- cross-posted to:
- hackernews@lemmy.smeargle.fans
- cross-posted to:
- hackernews@lemmy.smeargle.fans
This is awesome, your English is better than most British people, and your library looks really cool.
Will definitely be checking this out.
Very nice article, your English isn’t a problem at all!
Very cool! So this library leverages SBCL’s ability to have specialized arrays of single-floats (for example)? If U-A-E-T returns T then you’ll suffer the cost of dereferencing a pointer for each object otherwise.
Hey, let me know what do you think about the tutorial for my Common Lisp ECS framework. (Especially anxious about my bad english)
FWIW, I’m a native speaker of English. I just skimmed this article and I think that your written English is good.
Thanks!
Heya, just wanted to say thanks for using my new name despite the old one still being on the paper you linked! ❤️
Sure, no sweat. Thanks for your amazing article 😊
Theres 2 major aspects of ECS that are good for gamedev. They can be implemented together or separate, and games have been using both of these since the 90s only without all the new fangled terminology.

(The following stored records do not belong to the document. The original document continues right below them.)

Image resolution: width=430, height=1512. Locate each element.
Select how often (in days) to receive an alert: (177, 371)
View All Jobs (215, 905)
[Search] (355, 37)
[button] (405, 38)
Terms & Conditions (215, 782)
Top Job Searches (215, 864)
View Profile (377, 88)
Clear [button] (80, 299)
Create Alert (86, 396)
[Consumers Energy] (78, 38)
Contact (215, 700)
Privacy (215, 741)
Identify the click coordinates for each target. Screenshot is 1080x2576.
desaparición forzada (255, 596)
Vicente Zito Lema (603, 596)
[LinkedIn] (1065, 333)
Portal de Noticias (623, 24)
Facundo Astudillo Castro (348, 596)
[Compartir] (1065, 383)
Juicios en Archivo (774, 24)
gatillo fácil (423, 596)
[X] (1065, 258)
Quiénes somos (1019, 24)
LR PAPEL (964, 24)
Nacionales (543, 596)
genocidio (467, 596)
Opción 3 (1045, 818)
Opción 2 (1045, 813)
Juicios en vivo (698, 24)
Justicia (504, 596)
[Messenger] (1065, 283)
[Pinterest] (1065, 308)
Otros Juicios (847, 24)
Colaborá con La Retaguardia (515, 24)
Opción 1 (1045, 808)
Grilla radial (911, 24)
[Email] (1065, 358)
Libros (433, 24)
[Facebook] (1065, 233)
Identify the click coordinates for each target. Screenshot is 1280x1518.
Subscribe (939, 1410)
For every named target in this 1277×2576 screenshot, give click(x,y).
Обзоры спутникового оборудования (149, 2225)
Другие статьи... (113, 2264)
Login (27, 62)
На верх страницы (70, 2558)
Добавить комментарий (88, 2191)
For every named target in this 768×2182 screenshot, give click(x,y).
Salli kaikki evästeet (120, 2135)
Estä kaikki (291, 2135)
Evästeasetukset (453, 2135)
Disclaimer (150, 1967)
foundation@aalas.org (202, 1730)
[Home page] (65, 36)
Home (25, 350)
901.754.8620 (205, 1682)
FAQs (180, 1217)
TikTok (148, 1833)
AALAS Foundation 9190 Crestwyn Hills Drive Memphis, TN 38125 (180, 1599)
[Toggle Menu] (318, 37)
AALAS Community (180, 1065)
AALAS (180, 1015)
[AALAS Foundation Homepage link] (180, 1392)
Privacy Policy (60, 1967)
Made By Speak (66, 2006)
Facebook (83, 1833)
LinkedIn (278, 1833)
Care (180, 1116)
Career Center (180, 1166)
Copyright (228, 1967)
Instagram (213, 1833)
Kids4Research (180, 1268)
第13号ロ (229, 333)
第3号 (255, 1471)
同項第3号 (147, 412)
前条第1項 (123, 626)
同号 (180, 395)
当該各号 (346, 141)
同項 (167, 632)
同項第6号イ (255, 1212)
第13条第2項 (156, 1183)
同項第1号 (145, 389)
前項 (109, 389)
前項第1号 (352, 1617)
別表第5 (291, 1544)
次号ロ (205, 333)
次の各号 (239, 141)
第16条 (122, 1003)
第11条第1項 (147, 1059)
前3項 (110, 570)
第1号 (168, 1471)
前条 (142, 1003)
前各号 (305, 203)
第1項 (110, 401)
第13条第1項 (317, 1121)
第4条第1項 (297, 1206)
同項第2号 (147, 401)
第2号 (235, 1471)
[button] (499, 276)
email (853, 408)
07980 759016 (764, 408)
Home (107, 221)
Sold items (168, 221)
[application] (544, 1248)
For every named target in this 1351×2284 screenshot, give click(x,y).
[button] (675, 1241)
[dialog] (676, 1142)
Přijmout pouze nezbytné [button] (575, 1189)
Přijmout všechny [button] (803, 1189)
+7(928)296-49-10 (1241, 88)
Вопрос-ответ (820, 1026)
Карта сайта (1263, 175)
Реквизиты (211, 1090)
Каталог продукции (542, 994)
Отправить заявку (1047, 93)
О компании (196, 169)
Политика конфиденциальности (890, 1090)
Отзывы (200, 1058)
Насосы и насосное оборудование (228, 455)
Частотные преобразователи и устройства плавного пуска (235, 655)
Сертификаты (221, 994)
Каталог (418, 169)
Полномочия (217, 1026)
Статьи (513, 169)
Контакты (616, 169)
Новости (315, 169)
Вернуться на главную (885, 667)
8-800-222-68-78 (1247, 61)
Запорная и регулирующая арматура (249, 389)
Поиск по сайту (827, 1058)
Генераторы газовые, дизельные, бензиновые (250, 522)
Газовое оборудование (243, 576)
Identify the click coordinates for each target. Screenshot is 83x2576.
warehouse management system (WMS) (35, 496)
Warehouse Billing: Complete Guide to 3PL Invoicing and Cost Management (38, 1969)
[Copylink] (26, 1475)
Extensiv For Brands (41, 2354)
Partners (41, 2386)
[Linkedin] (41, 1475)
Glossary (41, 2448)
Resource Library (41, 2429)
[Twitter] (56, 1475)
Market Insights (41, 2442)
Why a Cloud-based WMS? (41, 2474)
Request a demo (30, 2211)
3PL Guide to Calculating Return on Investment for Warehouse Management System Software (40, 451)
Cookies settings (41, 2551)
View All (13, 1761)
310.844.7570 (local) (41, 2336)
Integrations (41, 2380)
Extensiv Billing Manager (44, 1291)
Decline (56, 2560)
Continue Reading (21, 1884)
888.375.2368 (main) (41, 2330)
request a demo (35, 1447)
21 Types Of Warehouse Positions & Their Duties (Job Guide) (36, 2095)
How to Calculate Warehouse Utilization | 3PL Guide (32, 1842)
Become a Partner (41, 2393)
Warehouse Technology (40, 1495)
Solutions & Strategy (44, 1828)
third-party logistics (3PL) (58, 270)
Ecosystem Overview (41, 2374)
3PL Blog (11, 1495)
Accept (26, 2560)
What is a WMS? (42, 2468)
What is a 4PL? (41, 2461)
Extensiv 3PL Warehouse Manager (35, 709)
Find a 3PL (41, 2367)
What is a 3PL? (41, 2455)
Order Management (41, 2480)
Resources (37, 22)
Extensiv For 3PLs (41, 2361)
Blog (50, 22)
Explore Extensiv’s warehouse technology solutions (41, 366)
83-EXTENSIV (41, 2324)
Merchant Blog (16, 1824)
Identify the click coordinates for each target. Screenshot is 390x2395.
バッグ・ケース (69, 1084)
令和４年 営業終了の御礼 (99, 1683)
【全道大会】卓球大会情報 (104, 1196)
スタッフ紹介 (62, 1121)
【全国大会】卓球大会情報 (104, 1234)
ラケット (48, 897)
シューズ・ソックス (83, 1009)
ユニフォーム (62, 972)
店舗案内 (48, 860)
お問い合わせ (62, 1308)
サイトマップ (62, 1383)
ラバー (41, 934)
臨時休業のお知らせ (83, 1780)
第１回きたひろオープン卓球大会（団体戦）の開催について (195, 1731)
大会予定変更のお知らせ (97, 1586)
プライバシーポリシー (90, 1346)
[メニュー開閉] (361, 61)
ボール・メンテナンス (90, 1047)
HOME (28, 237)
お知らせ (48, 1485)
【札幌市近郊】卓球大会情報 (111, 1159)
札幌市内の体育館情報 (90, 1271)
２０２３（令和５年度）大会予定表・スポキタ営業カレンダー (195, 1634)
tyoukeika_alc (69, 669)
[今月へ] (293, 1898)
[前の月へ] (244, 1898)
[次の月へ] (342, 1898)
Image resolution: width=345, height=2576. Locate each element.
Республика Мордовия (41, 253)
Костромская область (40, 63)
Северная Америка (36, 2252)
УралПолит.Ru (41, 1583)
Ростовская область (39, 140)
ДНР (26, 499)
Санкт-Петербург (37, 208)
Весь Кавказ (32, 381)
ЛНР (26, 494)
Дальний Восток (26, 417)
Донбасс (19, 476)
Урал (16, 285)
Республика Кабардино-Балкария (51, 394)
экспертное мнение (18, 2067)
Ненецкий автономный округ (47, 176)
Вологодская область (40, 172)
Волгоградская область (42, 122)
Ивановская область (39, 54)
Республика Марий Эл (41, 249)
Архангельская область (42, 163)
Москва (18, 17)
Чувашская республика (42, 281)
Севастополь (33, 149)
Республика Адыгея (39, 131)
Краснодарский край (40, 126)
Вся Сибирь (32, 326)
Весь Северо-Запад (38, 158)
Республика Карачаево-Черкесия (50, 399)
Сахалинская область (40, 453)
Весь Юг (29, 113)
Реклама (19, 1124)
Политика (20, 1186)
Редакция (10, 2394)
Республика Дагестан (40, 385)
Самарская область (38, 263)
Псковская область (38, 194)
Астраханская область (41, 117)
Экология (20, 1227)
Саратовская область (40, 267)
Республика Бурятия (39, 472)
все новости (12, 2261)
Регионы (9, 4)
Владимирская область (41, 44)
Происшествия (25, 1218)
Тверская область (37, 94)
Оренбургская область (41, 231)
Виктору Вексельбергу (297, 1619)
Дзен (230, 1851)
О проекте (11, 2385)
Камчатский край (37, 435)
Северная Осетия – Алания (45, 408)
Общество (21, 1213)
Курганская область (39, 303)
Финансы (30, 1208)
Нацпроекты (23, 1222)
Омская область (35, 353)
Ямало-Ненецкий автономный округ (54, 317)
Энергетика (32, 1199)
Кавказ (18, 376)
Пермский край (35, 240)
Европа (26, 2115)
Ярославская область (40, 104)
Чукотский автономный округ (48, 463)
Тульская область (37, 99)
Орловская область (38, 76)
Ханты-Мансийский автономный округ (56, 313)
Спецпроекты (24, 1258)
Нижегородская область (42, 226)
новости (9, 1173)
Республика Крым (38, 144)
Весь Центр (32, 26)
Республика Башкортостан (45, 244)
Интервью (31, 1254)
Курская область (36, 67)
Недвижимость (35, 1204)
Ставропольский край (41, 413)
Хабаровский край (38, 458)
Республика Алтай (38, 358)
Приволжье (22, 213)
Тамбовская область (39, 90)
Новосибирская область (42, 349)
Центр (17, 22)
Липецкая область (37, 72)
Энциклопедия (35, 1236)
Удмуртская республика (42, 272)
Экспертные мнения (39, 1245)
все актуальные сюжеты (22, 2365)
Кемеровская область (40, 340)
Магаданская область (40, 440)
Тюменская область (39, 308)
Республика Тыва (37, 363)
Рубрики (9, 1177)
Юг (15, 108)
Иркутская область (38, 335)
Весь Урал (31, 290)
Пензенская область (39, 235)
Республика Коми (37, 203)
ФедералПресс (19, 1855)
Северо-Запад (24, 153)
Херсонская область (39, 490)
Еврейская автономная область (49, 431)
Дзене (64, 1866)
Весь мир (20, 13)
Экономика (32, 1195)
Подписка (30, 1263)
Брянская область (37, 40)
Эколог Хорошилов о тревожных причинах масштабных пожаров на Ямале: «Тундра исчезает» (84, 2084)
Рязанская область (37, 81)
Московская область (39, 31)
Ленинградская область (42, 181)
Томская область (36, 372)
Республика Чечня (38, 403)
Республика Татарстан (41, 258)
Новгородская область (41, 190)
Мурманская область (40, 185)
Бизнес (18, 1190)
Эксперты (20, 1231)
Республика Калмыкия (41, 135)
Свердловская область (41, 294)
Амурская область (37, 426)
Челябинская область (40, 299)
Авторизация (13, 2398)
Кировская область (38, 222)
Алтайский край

Your ECS is a great description of a decent way to lay out fast, cache aware systems.
For gameplay I prefer the other type of component systems. This one is generally seen as using GetComponent(); then operating on it or doing something else if it doesnt exist. Unity uses it ok, but the best example of it via a talk by Brian Bucklew the primary developer behind Caves of Qud.
I feel LISP/Scheme style languages would be great at building nice DSLs for handing both types, whether individually or together. Ive never really put an ideas to paper here though.
I reckon I’ve seen this video when I was initially researching ECS couple of years ago, but now the details fade, probably need to rewatch it.